The Japanese revolution in dress dated back to the 1870s. In the name of
bunmei kaika
(‘civilization and enlightenment’) and
fukoku-kyōhei
(‘rich country, strong army’), the imperial elite of the Meiji era had shed their samurai garb and kimonos in favour of replica European suits and dresses. The inspiration for this makeover came from a two-year tour of the United States and Europe by a delegation led by the Meiji minister Iwakura Tomomi, which had to acknowledge that, after centuries of self-imposed isolation, ‘in many respects our civilization is inferior to theirs’.
55
Ever since 1853–4, when their economy had been forcibly reopened to trade by the threatening ‘black ships’ of the American Commodore Matthew C. Perry, the Japanese had struggled to work out what it was that made the West so much richer and stronger than the Rest.

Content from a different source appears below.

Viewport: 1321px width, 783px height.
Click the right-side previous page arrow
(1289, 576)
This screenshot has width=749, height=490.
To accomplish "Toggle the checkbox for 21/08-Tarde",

Touring the West – a practice so common that it inspired a
sugoroku
(board game) – only raised more questions. Was it their political system? Their educational institutions? Their culture? Or the way they dressed? Unsure, the Japanese decided to take no chances. They copied everything. From the Prussian-style constitution of 1889 to the adoption of the British gold standard in 1897, Japan’s institutions were refashioned on Western models. The army drilled like Germans; the navy sailed like Britons. An American-style system of state elementary and middle schools was also introduced. The Japanese even started eating beef, hitherto taboo,
and some reformers went so far as to propose abandoning Japanese in favour of English.